| WHAT YOU WILL DO |
Word for word, set down every line of the entries below from the line with "This screenshot has width=1920, height=1080." to the line with "Select the Scale", including both, and no other line.
Top of SOURCE INFORMATION
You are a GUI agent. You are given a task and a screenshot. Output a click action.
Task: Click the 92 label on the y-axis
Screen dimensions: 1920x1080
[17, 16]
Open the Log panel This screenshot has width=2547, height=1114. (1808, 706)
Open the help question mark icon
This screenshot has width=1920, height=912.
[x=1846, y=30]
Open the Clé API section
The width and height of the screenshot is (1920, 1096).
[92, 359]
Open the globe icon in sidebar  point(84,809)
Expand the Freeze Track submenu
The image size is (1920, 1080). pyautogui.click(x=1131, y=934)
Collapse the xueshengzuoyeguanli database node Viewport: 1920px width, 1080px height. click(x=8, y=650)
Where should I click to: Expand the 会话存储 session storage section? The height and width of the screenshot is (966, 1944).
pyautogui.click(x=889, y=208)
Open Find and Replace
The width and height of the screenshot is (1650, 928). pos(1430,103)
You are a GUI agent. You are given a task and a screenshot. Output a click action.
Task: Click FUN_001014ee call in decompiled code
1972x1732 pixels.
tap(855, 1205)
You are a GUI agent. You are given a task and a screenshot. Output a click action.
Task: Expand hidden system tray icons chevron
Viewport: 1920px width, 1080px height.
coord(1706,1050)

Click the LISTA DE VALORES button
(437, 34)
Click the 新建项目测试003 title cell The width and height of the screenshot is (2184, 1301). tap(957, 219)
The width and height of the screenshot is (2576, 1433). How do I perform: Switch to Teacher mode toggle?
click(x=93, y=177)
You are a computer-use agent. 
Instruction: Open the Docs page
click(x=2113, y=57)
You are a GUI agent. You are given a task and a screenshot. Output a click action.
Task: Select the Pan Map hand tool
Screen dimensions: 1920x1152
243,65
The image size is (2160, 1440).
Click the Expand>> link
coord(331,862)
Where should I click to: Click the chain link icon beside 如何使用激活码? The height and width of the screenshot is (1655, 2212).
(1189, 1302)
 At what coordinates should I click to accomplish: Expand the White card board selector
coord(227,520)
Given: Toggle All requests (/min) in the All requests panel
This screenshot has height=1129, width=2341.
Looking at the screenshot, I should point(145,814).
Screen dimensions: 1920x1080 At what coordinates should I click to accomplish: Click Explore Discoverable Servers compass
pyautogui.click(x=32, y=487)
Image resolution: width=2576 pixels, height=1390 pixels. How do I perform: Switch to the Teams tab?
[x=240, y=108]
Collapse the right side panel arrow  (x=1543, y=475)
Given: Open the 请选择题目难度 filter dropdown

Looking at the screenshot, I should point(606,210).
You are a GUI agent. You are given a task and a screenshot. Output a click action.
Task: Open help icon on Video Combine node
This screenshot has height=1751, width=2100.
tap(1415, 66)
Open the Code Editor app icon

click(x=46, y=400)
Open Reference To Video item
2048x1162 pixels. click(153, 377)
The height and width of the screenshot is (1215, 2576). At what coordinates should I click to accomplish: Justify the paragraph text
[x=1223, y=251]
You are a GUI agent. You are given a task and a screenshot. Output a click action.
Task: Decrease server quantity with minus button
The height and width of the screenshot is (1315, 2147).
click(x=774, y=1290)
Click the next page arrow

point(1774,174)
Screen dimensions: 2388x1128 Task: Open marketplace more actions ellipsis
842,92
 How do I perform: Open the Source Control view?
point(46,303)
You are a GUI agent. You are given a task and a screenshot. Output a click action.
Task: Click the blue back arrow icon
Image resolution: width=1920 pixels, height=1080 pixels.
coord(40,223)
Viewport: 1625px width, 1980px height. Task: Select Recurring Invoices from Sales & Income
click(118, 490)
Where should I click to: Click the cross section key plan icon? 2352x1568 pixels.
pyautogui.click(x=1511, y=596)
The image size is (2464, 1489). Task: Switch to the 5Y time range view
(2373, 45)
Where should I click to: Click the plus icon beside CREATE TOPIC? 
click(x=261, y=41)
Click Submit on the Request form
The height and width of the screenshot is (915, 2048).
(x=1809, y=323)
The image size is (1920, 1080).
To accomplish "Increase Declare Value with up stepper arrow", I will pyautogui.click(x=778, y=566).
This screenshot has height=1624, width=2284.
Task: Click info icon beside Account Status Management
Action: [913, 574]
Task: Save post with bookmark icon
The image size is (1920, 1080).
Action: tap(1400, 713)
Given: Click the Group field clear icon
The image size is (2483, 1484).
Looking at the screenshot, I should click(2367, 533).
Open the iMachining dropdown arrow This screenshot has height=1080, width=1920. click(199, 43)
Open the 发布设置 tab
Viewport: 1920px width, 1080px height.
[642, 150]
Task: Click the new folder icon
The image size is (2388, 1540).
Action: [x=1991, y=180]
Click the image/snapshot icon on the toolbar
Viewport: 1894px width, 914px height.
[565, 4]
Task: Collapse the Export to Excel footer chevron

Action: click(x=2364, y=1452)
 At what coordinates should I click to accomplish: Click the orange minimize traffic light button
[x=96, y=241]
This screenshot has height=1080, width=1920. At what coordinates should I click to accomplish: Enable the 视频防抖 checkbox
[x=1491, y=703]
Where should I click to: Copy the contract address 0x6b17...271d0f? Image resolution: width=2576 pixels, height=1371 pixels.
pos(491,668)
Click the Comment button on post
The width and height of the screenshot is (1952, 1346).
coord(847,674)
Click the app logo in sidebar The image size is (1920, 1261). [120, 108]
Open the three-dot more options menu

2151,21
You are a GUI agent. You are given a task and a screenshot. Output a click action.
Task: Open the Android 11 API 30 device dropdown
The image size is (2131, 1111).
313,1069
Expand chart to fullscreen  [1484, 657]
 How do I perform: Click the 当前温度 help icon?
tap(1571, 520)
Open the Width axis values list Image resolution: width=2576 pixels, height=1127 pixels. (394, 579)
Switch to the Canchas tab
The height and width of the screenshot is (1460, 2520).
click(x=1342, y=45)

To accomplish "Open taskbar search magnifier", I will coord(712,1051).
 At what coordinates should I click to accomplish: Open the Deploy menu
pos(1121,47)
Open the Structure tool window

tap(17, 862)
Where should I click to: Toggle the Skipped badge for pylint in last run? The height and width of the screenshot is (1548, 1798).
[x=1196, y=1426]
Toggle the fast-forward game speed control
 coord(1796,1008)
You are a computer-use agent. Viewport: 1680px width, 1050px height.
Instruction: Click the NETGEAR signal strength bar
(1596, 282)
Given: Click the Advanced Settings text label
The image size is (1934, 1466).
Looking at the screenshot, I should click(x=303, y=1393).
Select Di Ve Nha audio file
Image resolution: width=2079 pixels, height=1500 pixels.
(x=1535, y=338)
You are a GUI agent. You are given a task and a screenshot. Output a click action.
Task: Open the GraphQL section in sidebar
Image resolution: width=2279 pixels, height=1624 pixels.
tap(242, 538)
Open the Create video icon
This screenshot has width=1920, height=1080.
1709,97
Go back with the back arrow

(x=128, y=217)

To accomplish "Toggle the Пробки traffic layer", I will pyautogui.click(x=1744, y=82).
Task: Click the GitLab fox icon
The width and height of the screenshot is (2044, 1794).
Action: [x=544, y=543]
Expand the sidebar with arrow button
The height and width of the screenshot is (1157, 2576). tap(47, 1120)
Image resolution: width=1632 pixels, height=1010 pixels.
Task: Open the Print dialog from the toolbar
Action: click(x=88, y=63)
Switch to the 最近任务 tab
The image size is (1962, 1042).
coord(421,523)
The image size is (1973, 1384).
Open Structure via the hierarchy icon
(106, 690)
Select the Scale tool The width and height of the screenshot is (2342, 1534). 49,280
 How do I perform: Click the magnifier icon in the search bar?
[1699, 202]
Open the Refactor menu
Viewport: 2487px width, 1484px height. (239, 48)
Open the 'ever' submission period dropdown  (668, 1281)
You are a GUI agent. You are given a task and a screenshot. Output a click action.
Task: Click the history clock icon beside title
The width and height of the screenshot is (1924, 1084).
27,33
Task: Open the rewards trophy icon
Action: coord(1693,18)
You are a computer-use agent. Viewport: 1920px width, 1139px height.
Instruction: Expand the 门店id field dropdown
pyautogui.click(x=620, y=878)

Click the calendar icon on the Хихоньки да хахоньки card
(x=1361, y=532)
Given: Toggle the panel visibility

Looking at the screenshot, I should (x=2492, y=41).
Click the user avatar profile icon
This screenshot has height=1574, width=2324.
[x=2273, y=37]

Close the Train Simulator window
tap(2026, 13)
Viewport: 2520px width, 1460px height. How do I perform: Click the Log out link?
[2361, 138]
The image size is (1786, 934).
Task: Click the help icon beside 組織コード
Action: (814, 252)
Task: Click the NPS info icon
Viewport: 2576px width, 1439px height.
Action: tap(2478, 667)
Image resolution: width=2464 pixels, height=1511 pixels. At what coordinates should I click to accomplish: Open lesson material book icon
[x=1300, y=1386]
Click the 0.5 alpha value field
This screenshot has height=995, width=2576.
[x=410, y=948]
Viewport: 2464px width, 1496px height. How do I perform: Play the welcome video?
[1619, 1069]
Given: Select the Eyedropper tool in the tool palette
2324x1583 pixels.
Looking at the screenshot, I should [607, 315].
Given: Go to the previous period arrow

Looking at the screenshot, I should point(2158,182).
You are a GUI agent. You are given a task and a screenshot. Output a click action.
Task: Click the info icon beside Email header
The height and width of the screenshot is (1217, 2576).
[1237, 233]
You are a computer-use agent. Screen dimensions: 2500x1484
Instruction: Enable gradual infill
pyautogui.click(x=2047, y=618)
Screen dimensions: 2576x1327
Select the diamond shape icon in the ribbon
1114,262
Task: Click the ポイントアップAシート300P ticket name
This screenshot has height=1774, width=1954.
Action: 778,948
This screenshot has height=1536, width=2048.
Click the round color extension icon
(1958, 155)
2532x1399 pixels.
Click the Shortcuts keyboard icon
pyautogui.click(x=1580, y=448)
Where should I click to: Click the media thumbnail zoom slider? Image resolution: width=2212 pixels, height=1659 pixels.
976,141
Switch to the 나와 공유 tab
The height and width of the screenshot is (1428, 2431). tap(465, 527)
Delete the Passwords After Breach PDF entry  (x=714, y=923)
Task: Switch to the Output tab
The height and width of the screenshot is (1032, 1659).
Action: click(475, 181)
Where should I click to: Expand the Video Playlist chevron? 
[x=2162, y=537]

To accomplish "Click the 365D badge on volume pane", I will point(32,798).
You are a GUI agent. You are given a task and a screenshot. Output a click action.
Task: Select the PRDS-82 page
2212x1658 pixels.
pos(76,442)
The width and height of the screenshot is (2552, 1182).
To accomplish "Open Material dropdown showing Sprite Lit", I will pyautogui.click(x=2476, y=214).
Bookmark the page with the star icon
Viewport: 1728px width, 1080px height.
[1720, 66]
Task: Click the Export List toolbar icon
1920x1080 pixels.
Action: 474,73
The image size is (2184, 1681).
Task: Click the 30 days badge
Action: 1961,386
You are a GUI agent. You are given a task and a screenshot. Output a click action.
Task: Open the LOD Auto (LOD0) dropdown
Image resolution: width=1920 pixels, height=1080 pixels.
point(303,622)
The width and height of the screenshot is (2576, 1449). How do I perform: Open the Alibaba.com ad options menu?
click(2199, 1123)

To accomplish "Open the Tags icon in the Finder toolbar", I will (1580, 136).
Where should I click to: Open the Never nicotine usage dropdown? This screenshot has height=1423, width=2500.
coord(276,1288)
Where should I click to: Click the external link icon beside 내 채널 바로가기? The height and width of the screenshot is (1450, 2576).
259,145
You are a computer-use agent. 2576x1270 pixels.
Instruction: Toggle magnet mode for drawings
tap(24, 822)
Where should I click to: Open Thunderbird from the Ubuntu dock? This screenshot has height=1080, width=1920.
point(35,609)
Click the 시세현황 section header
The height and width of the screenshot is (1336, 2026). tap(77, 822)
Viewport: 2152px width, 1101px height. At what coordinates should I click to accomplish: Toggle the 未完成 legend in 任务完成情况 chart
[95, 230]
Bottom of SOURCE INFORMATION
| WRITTEN ANSWER |
This screenshot has width=1920, height=1080.
1709,97
Go back with the back arrow

(x=128, y=217)

To accomplish "Toggle the Пробки traffic layer", I will pyautogui.click(x=1744, y=82).
Task: Click the GitLab fox icon
The width and height of the screenshot is (2044, 1794).
Action: [x=544, y=543]
Expand the sidebar with arrow button
The height and width of the screenshot is (1157, 2576). tap(47, 1120)
Image resolution: width=1632 pixels, height=1010 pixels.
Task: Open the Print dialog from the toolbar
Action: click(x=88, y=63)
Switch to the 最近任务 tab
The image size is (1962, 1042).
coord(421,523)
The image size is (1973, 1384).
Open Structure via the hierarchy icon
(106, 690)
Select the Scale tool The width and height of the screenshot is (2342, 1534). 49,280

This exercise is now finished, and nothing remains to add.